SERIAL: SPV 085-74312 CD
COUNTRY OF ORIGIN:
LINEUP: Phil Mogg - vocals * Michael Schenker - guitars * Pete Way - bass * Aynsley Dunbar - drums
TRACK LISTING: 01 Outlaw Man * 02 Quicksilver Rider * 03 Serenity * 04 Dean Man Walking * 05 Shadow Dancer * 06 Someone's Gonna Have To Pay * 07 Sea Of Faith * 08 Fighting Man * 09 Perfect View * 10 Crossing Over * 11 Hawaii
Released in September of 2002, this now looks for certain to be the last U.F.O. album to feature Schenker on guitar. Having left the band for the umpteenth time earlier this year, Schenker could have gone out worse, this a far more commendable effort than 2000's 'Covenant', which to these ears was the bands weakest recording in a 30 plus years career. 'Sharks' certainly increases the hard rock quotient, noticeably absent on 'Covenant', at least in an exciting sense. There's nothing to compare this to any vintage 70's U.F.O., even 'The Wild, The Willing And The Innocent' (1981), 'Making Contact' (1983) or 'Misdemeanor' (1985), but at least there is an attempt to make it seem like they aren't simply going through the motions.

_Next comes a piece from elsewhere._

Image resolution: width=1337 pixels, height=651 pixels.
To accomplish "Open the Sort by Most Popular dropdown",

You can't go wrong with a title like 'Outlaw Man', especially for the lead track, and it delivers, mainly through Schenker's 70's sounding riffs, and a dangerous pre-chorus which sees Mogg wail 'I'm a rocker, 'I'm a rocker, I'm a rolling stone'
. (How many times has Phil Mogg sung that? The same goes for Coverdale, who it seems was always born under a bad sign!! - Ed)

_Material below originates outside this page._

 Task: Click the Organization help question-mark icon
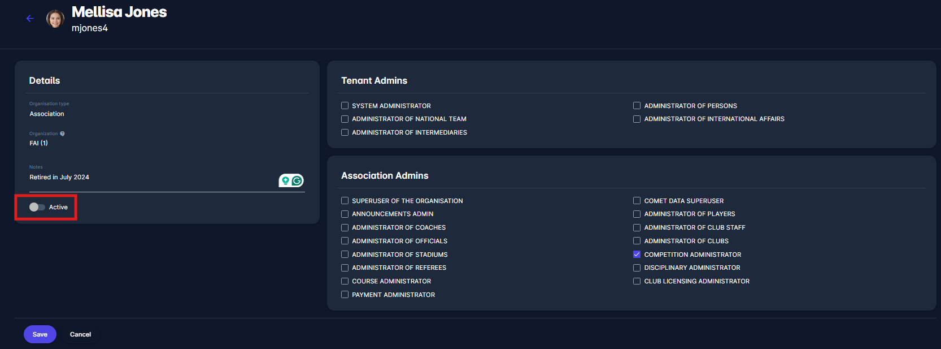click(x=62, y=134)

. A welcome dose of classic U.F.O. then! There's a bit of a southern riff in 'Quicksilver Rider', backed by a fine solo courtesy Schenker. The hook isn't shabby and this comes across as work you would expect from such pro's. In the liner notes Mogg considers 'Serenity' 'another U.F.O. classic', an opinion I don't share, simply a by-the-numbers hard rocker, with a flat vocal in the chorus. Veritable dullness ensues with 'Dead Man Walking', where the band tries to rediscover that 70's sound, but goes nowhere on all counts. 'Shadow Dancer' impresses thanks to it's lively sense of melody, but nothing comes close to the boogie of 'Someones Gotta Have To Pay', which as Mogg points out is the 'first straight boogie since 'Boogie For George' off our 1970 debut'. Rollicking riffs straight from 1972 and an all round sense of cool make this a keeper. It's hard to top boogie of any sort, but 'Fighting Man' is as muscular as it sounds, and 'Perfect View' contains some early 80's type MSG
guitar work from Schenker, always invigorating.
The current word is that John Norum
is set to replace Schenker, although the word hasn't been made official yet (I think the final decision went the way of Vinnie Moore.. Ed)
. It is true that the pairing of Schenker, Way and Mogg had more ups than downs, and even seemed stale as in 2000, but typically when they create something worthwhile, decide to end things again. I'm not sure too many people really care anymore, but 'Sharks' is as professional an album as expected from one of the pioneering groups in hard rock and metal history. A good way to go out for once in Schenker's case anyway.